Problem requirements:
Exactly as they stand, give the records below again, with no images.
(Information supplied Opens)
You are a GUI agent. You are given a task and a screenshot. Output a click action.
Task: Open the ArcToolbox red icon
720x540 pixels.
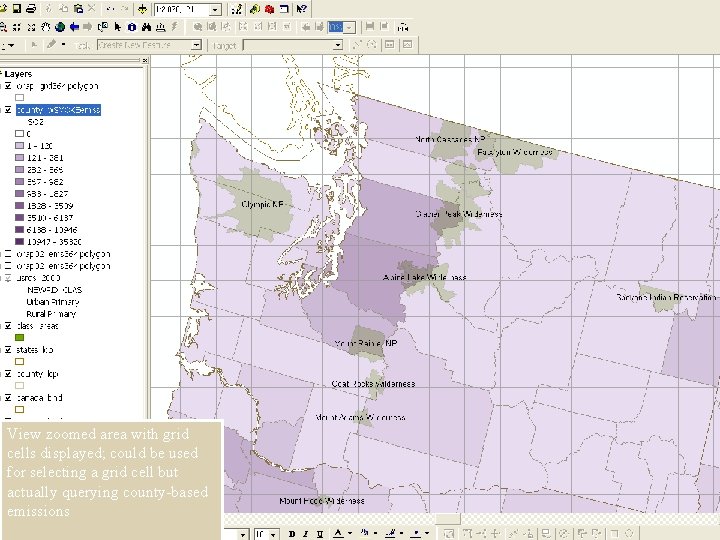[270, 9]
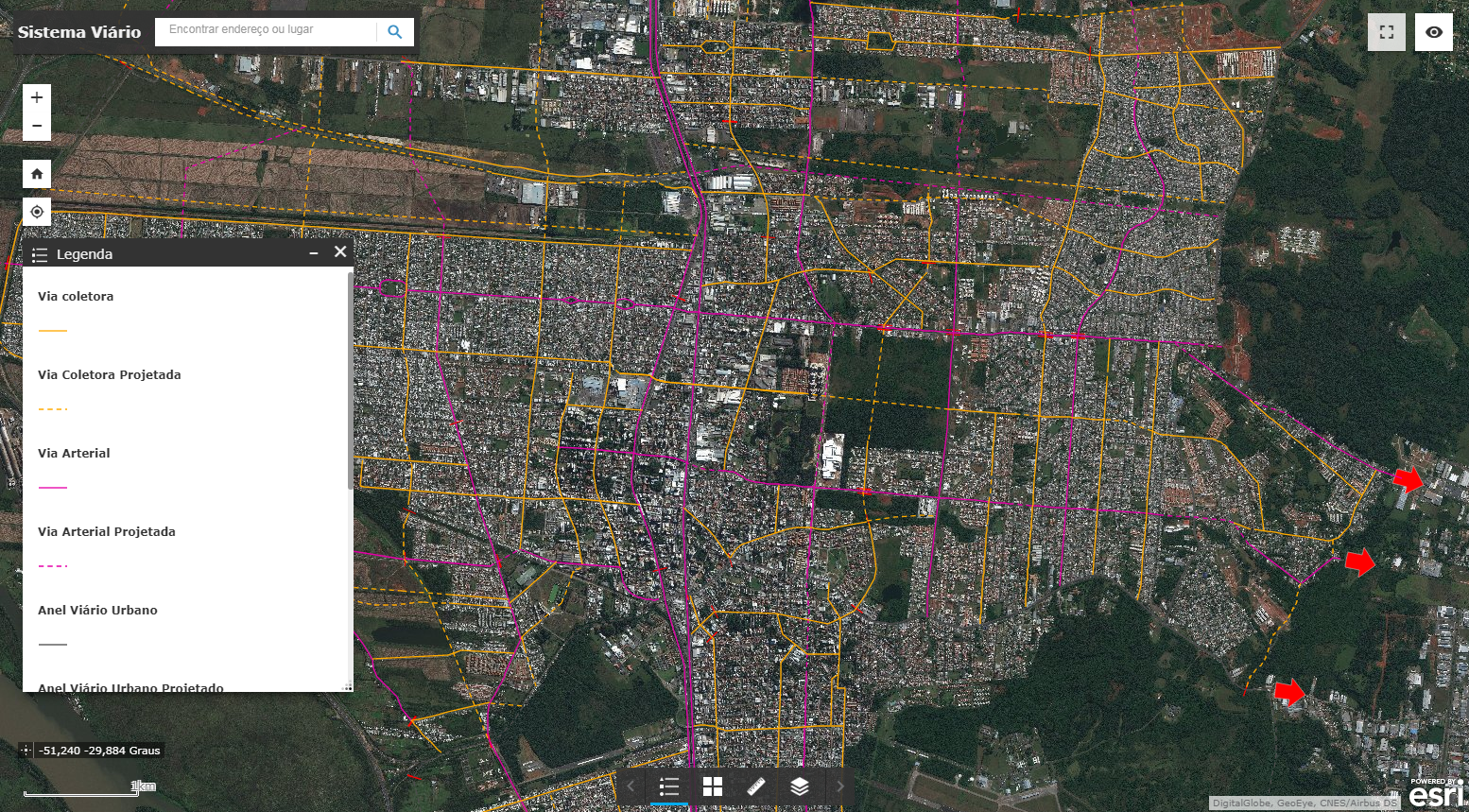Collapse the Legenda panel
Image resolution: width=1469 pixels, height=812 pixels.
[314, 253]
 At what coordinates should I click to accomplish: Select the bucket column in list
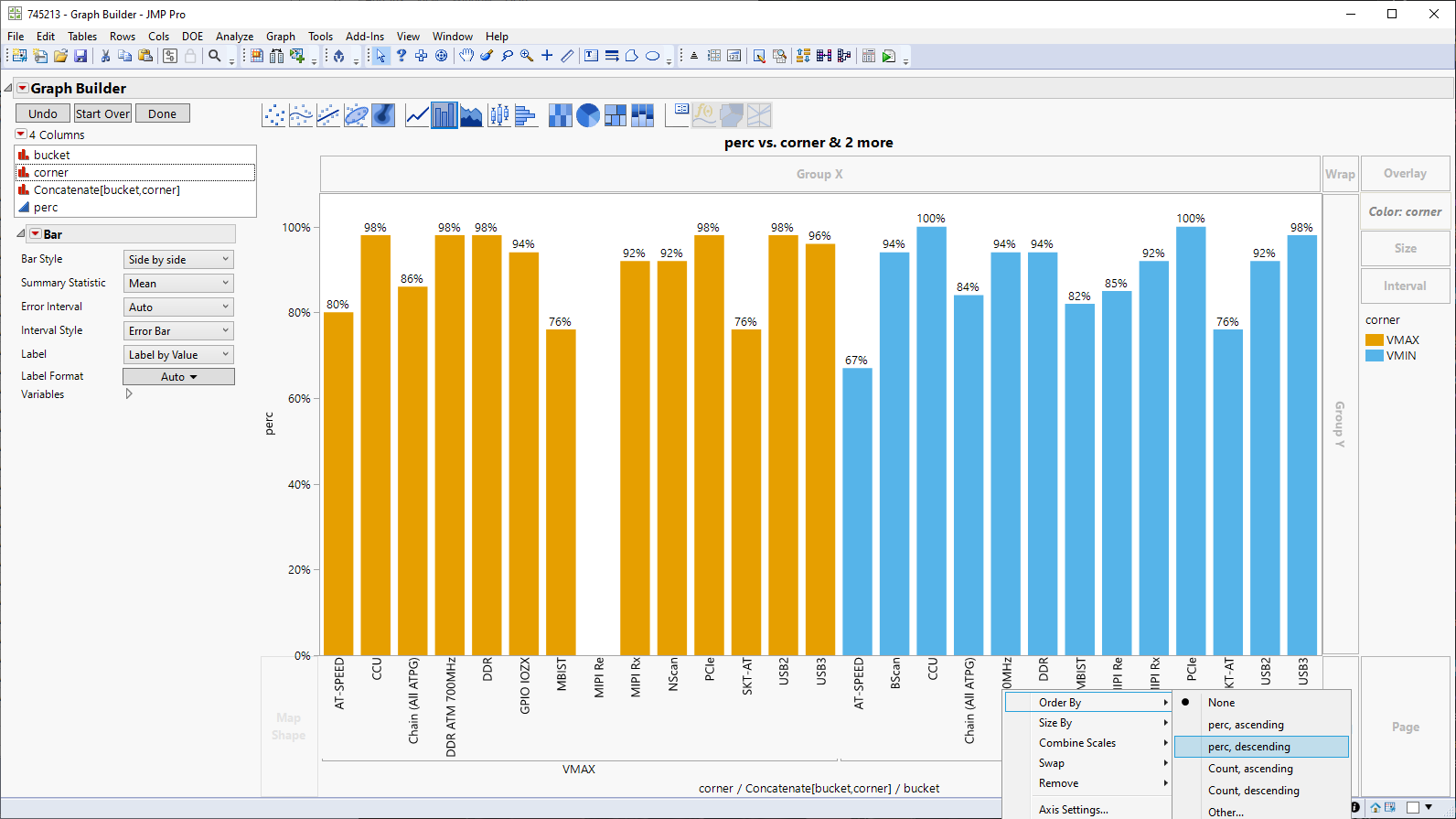coord(52,156)
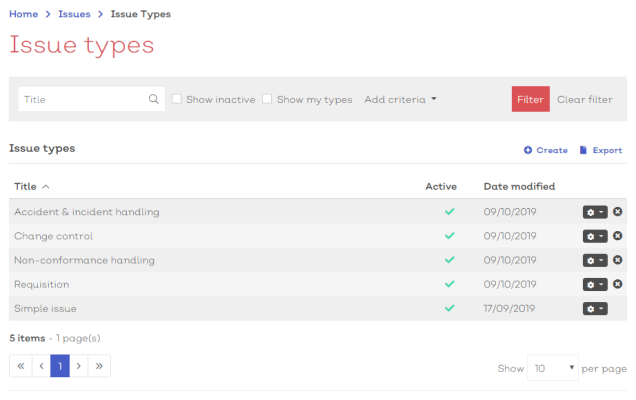
Task: Create a new issue type
Action: pyautogui.click(x=546, y=150)
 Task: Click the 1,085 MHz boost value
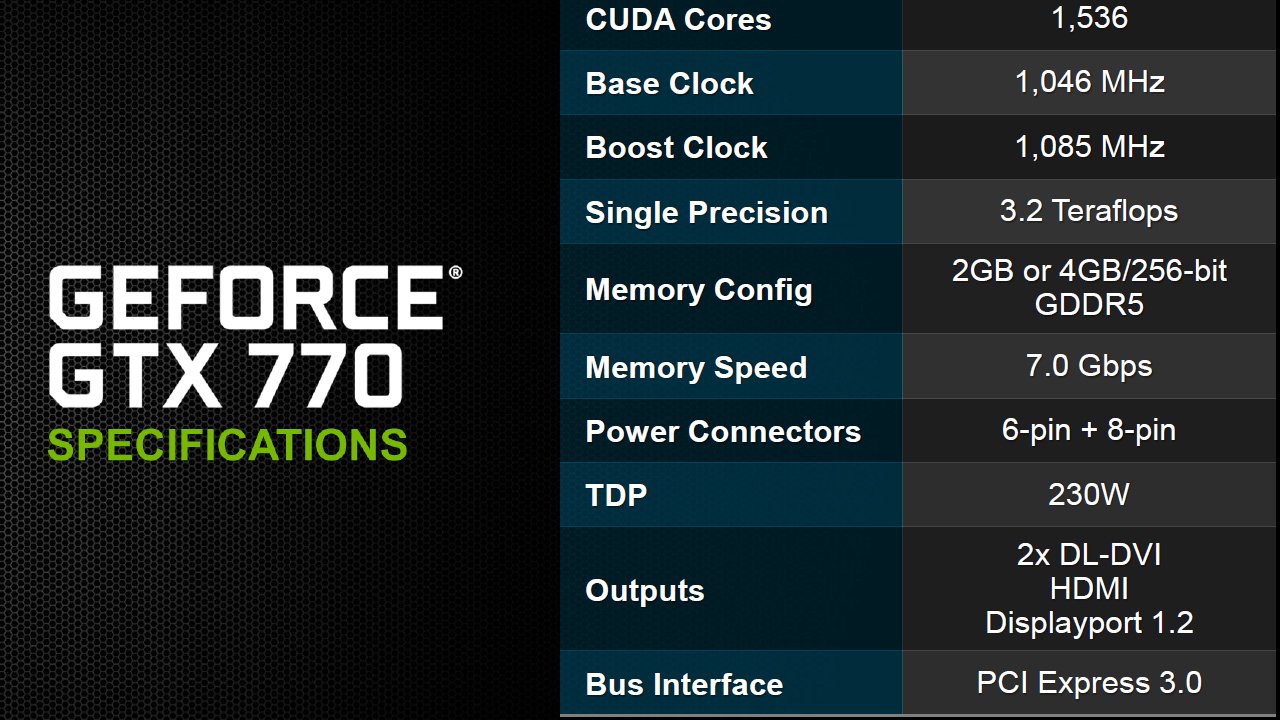[x=1090, y=147]
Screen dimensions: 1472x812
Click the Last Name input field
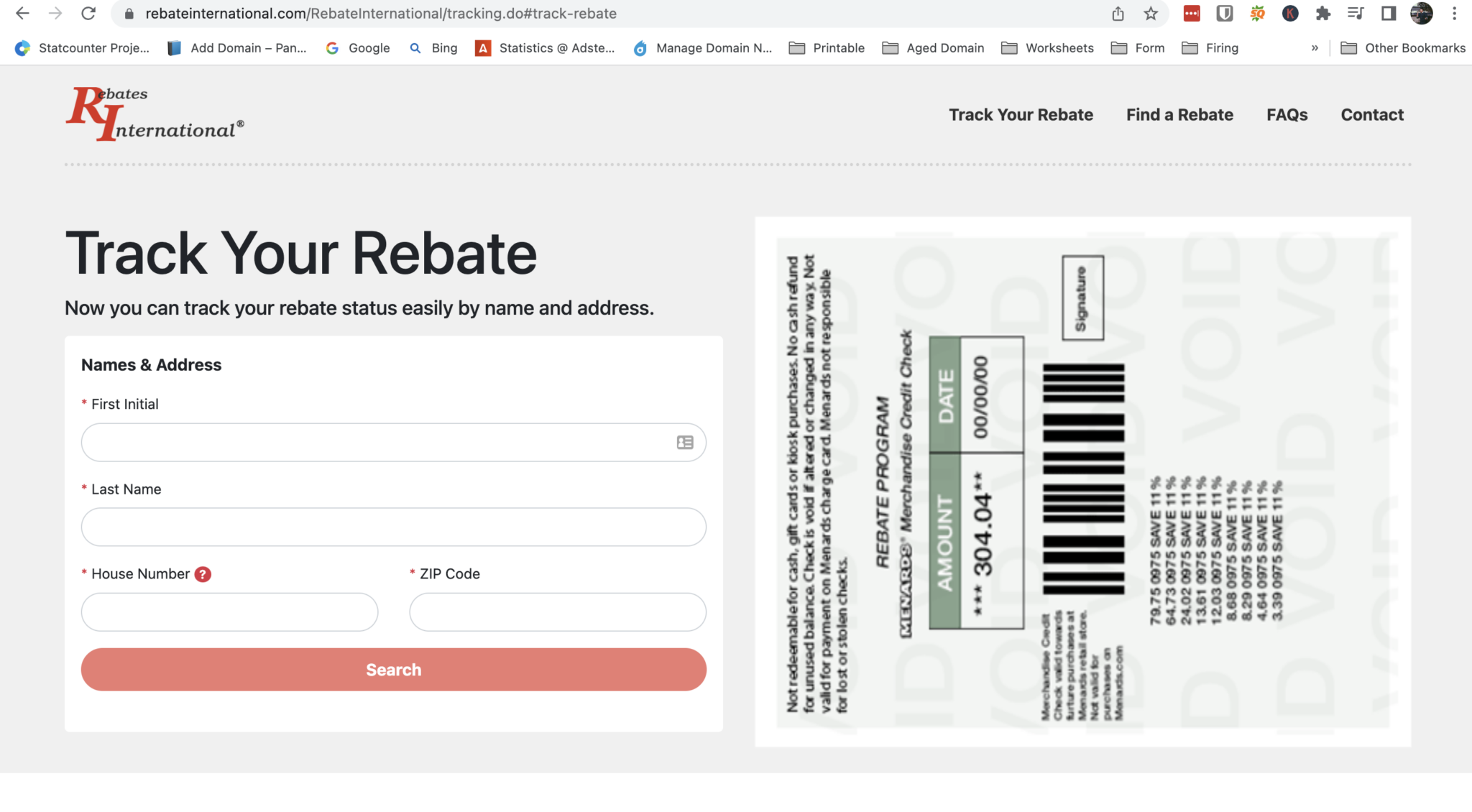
(Information supplied Closes)
Exercise solution:
You are a GUI agent. You are given a task and a screenshot. Output a click action.
Task: Open the ArcToolbox red icon
720x540 pixels.
[270, 9]
Collapse the Legenda panel
Image resolution: width=1469 pixels, height=812 pixels.
[314, 253]
 At what coordinates should I click to accomplish: Select the bucket column in list
coord(52,156)
Task: Create a new issue type
Action: pyautogui.click(x=546, y=150)
 Task: Click the 1,085 MHz boost value
[x=1090, y=147]
Screen dimensions: 1472x812
Click the Last Name input field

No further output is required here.